Em lista interna de mensagens, procurador escreveu que não cumprimento do 'débito conjugal' pela esposa deve levar à 'dissolução da união' e à 'perda de todos os benefícios patrimoniais'
G1 Publicado em 20/07/2022, às 08h35
Duas representações enviadas à Corregedoria do Ministério Público Federal questionam mensagens enviadas por um procurador da República de São Paulo a uma lista interna do MPF associando feminismo a um transtorno mental e defendendo o que chamou de “débito conjugal”, pelo qual a mulher teria "obrigação sexual" a cumprir em relação ao parceiro.
As mensagens provocaram reação entre procuradoras, que defendem apuração do caso pela corregedoria do órgão. Para alguns integrantes do MPF, a tese defendida pelo procurador Anderson Santos legitimaria o "estupro matrimonial".
Ao analisar as representações, a corregedoria avaliará se há elementos para apurar a conduta do procurador, que ficaria sujeito a advertência, censura, suspensão ou demissão.
Procurado pela reportagem, Santos negou que tenha defendido o estupro. Ele disse que fez o comentário dentro da rede interna do MPF para levantar o debate entre os colegas sobre a monogamia e se deveria existir a criminalização do adultério.
O procurador afirmou ainda que essa discussão surge diante de decisões na Justiça que ainda levam em conta a falta de sexo para anular casamentos.
"Não é o caso de cobrar e exigir que a mulher faça sexo. É dá ensejo a se for reiterado [a falta de sexo] ao pedido de divórcio. Eles querem, na verdade, dizer que estou defendendo estupro de mulheres. Claro, se defendesse, seria uma incitação ao crime, mais do que quebra de decoro, seria caso de ação penal pública", disse.
Santos atribuiu as representações ao clima polarizado na PGR. "A conversa foi muito mais longa e eu apontei que os progressistas em verdade não querem casar, porque não querem assumir as responsabilidades de um casamento, tais quais a monogamia e o débito conjugal. Então eles começaram a descaracterizar o casamento para poderem ter o status de casado sem o ônus devido. Isso causou muita revolta", disse o procurador.
Mensagens
No primeiro texto, enviado no início da noite desta segunda-feira (18), o procurador Anderson Santos classifica o feminismo como "transtorno mental" e diz acreditar que, para isso, será criada no futuro uma CID [Classificação Estatística Internacional de Doenças e Problemas Relacionados com a Saúde].

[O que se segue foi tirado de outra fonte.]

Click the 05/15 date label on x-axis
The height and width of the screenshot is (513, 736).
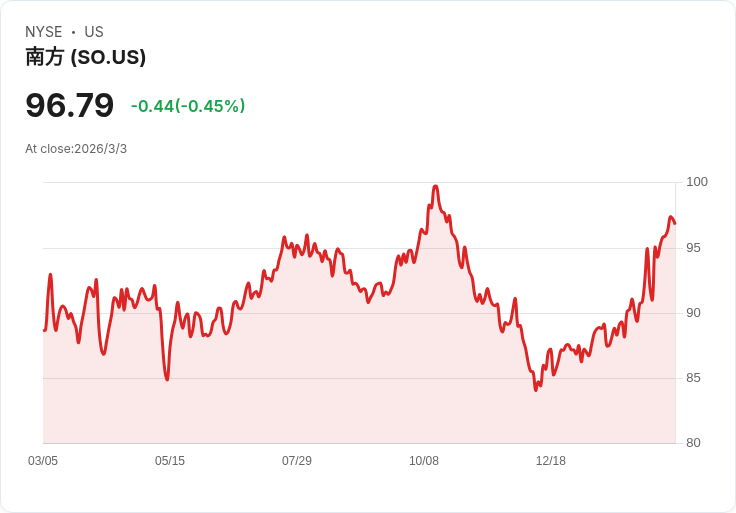pyautogui.click(x=170, y=461)
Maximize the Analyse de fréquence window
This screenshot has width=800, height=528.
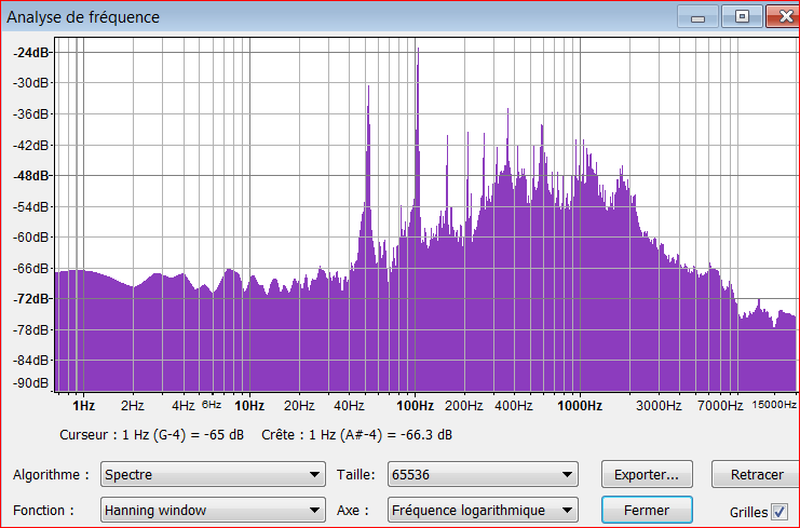741,17
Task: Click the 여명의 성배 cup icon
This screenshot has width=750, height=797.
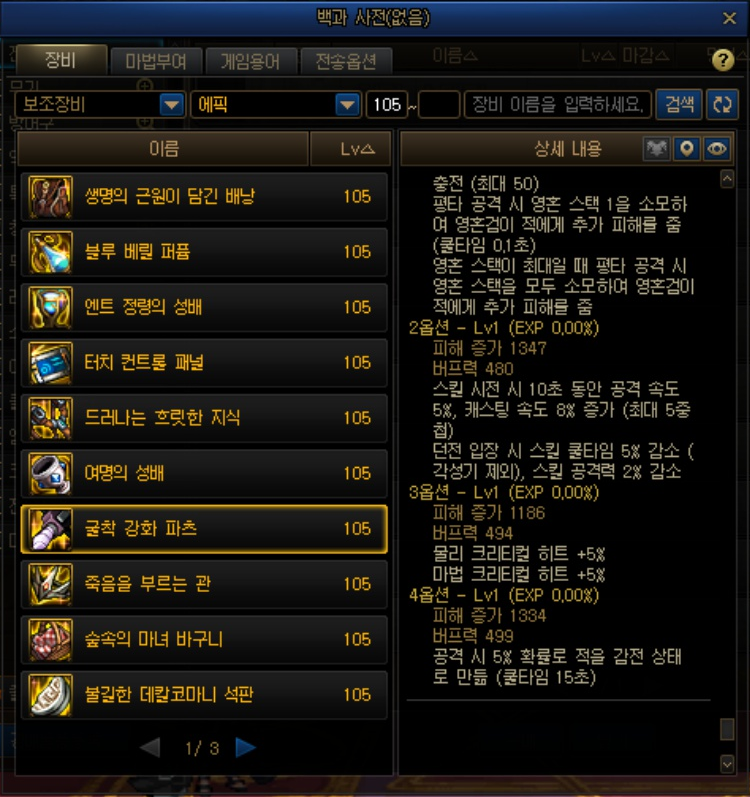Action: 50,474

Na mensagem, ele associa o feminismo a problemas familiares. “A feminista normalmente é uma menina que teve problemas com os pais no processo de criação e carrega muita mágoa no coração. Normalmente, é uma adolescente no corpo de uma mulher. Desconhece uma literatura de qualidade e absorveu seus conhecimentos pela televisão e mais recentemente pela internet”, afirmou.
Em seguida, diz que as mulheres que buscam empoderamento procuram preencher alguma espécie de "rejeição".

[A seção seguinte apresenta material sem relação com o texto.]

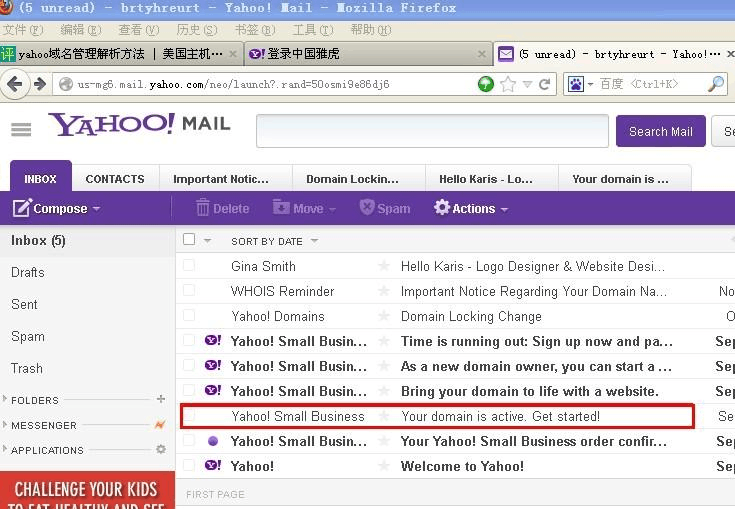Open the Drafts folder
Screen dimensions: 735x509
(28, 272)
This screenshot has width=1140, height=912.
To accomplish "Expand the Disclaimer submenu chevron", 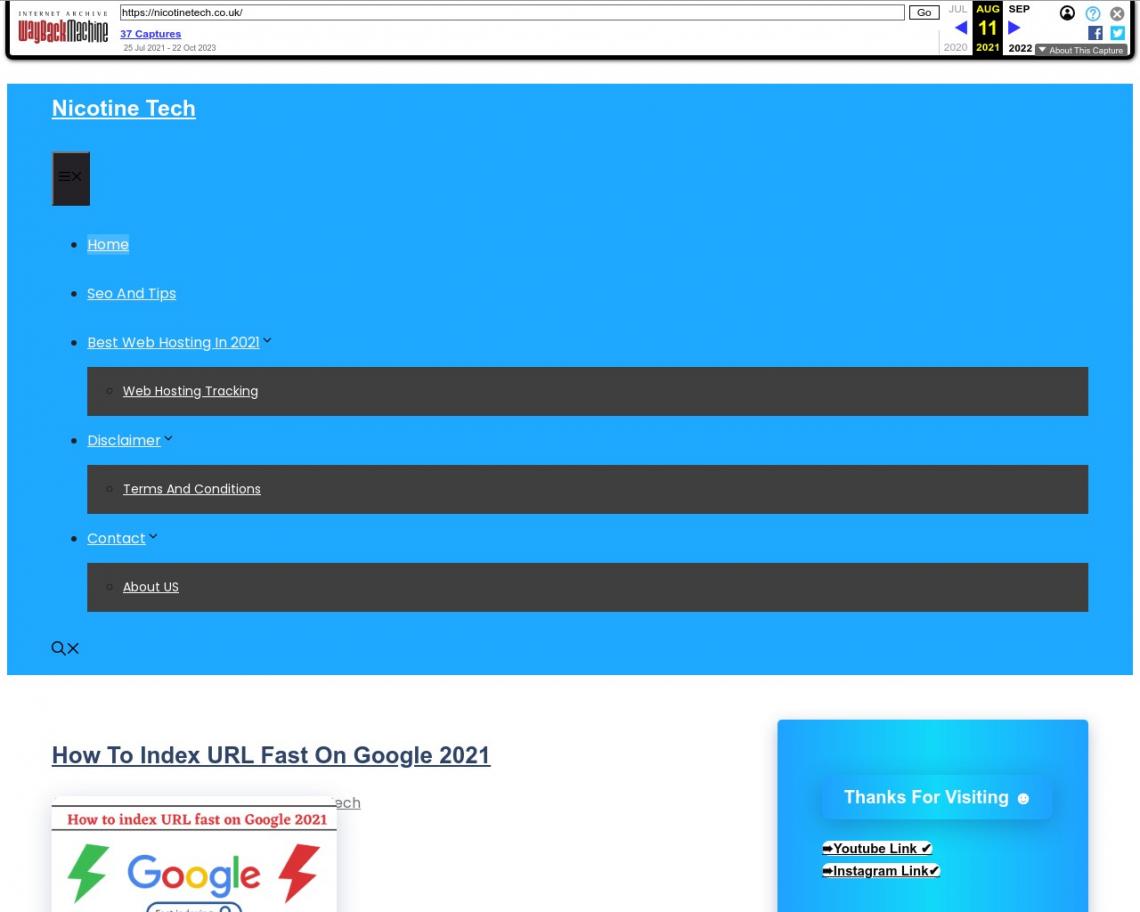I will click(168, 439).
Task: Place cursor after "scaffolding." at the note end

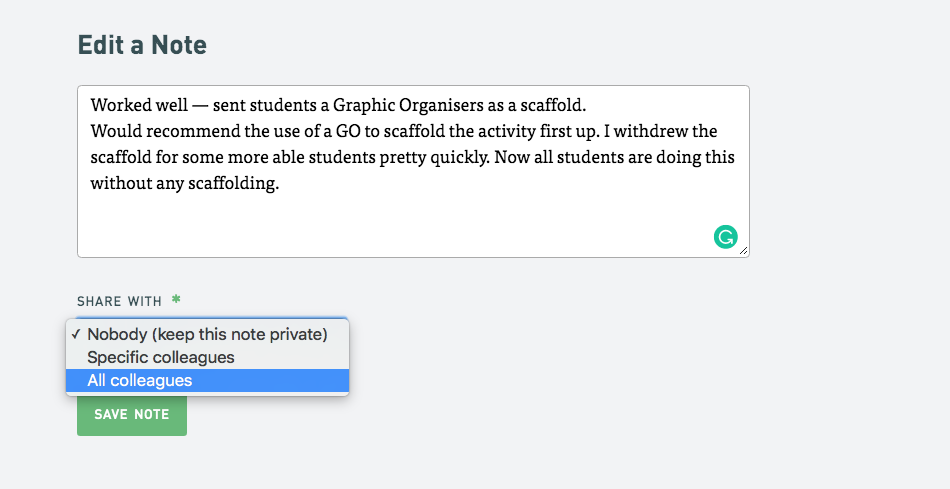Action: tap(280, 184)

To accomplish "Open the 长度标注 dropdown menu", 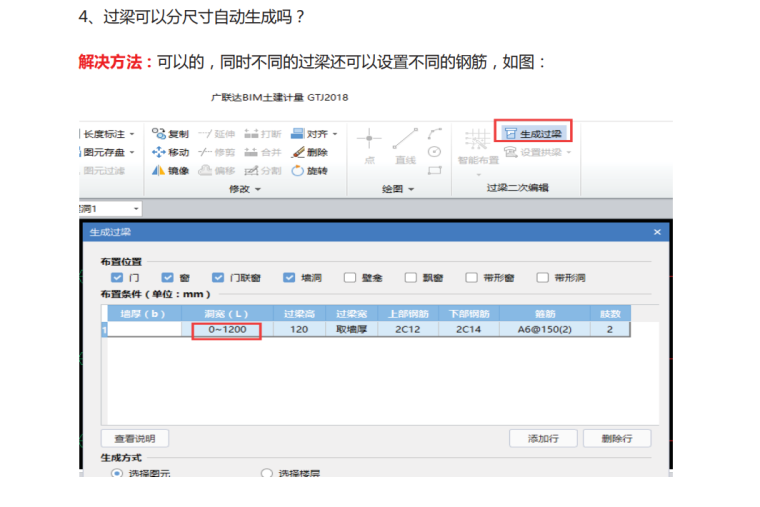I will click(110, 133).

“Na maioria das vezes, a sua busca por empoderamento é na verdade uma tentativa de suprir profundos recalques e dissabores com o sexo masculino gerado pelas suas próprias escolhas de parceiros conjugais”.
Em uma segunda mensagem, Santos apresentou aos colegas uma análise sobre “casamento e débito conjugal.”
Ele defendeu que é “de fundamental importância recuperar a ideia do débito conjugal no casamento” e fez uma citação bíblica.
“O marido pague a sua mulher o que lhe deve, e da mesma maneira a mulher ao marido”, escreveu citando o livro de Coríntios.
“O progressismo nos convenceu que o cônjuge não tem qualquer obrigação sexual para com o seu parceiro, levando muitos à traição desnecessária, consumo de pornografia e ao divórcio”, escreveu.
Segundo o procurador, “esse é um drama vivido muito mais pelos homens diante das feministas ou falsas conservadoras. A esposa que não cumpre o débito conjugal deve ter uma boa explicação sob pena de dissolução da união e perda de todos os benefícios patrimoniais”.